_Problem description_
Which lines of the entries hold the string "agent"? Copy each one.

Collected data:
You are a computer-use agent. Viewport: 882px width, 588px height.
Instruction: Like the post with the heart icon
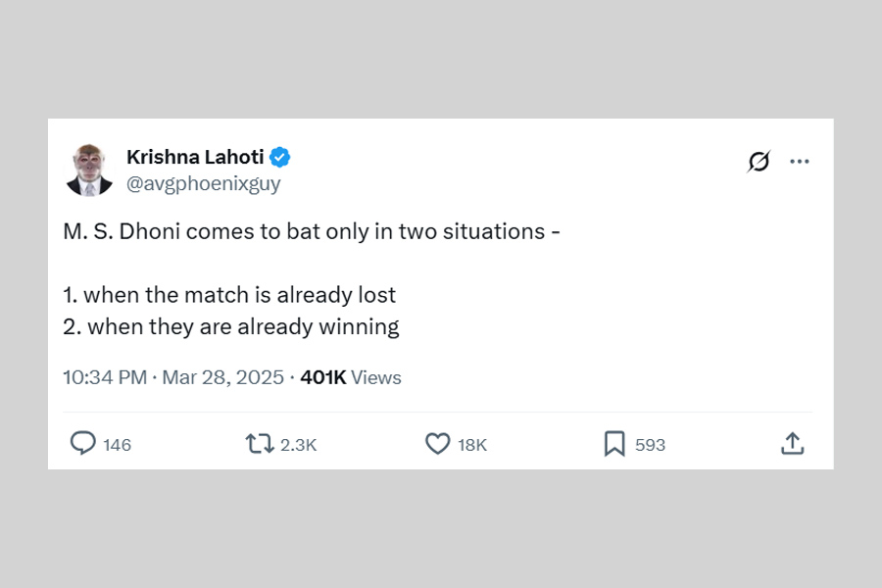(x=437, y=444)
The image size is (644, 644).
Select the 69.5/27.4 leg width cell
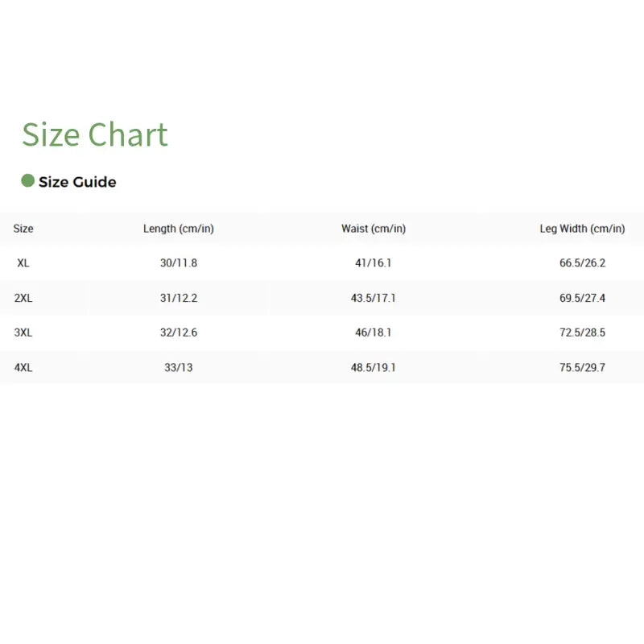pos(583,298)
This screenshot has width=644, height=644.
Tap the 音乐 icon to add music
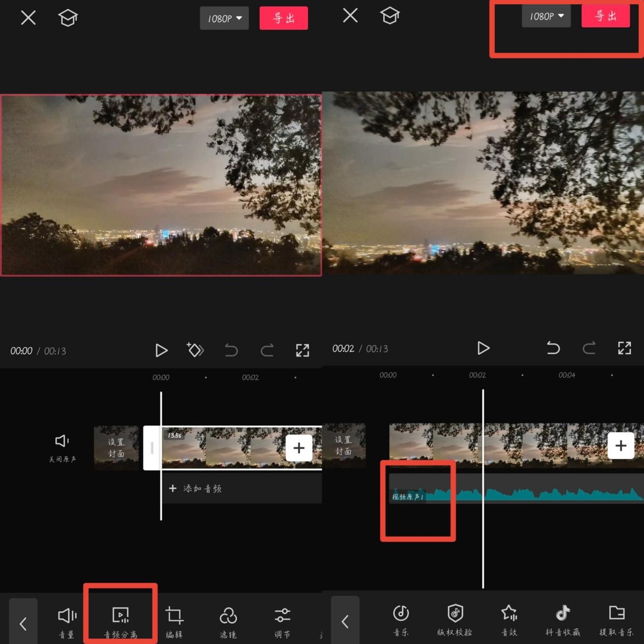[401, 620]
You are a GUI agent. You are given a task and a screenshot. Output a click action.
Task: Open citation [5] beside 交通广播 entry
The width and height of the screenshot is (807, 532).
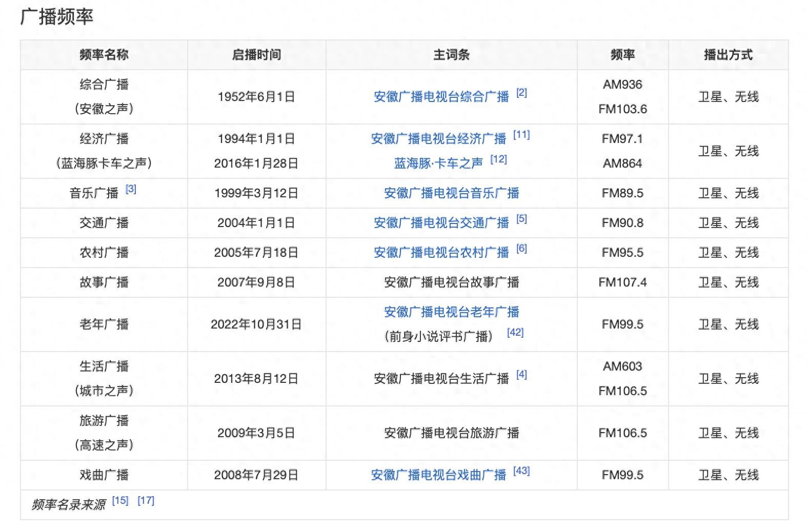521,219
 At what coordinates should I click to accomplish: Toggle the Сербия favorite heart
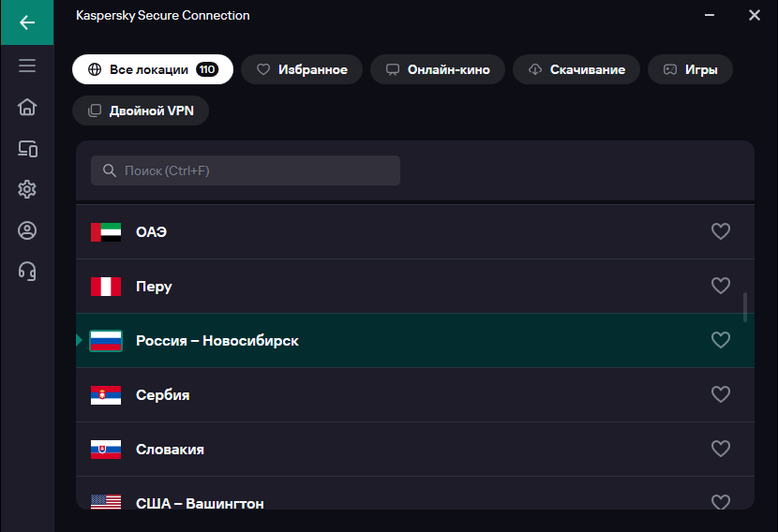[x=721, y=394]
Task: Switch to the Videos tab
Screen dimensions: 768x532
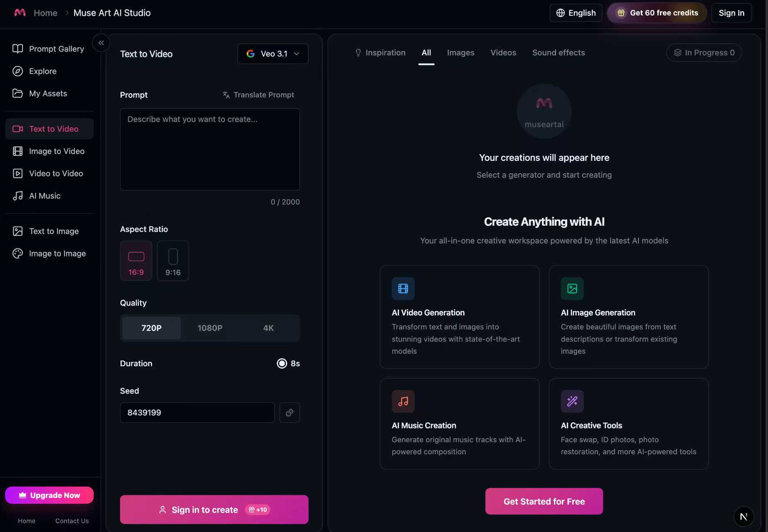Action: point(503,53)

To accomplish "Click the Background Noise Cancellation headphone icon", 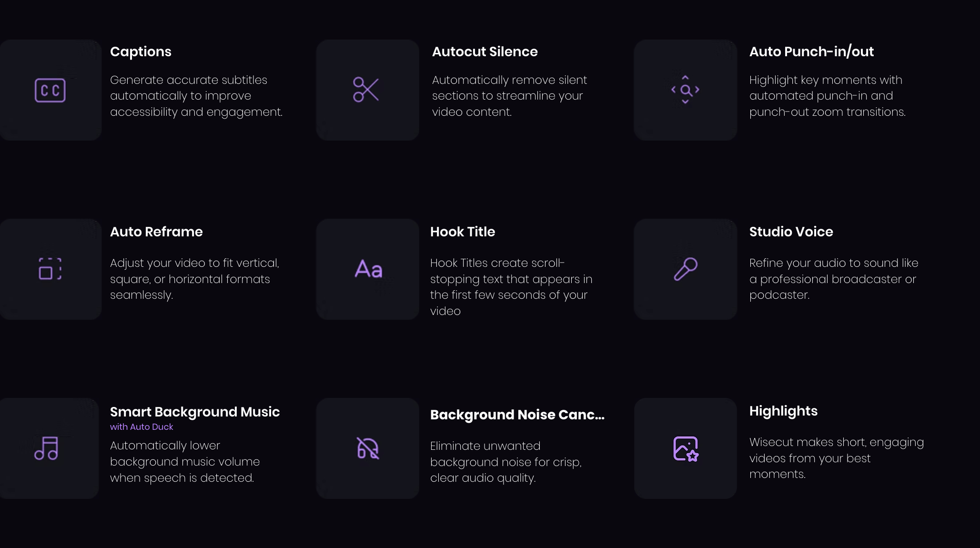I will [x=368, y=448].
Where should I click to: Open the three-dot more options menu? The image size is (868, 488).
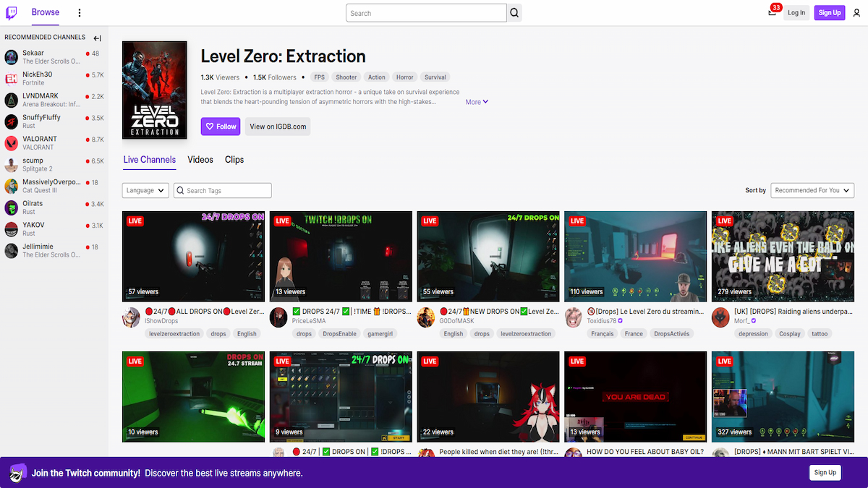click(80, 13)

_Written solution_
You are a computer-use agent. Viewport: 882px width, 588px height.
You are a GUI agent. You are given a task and a screenshot. Output a click action.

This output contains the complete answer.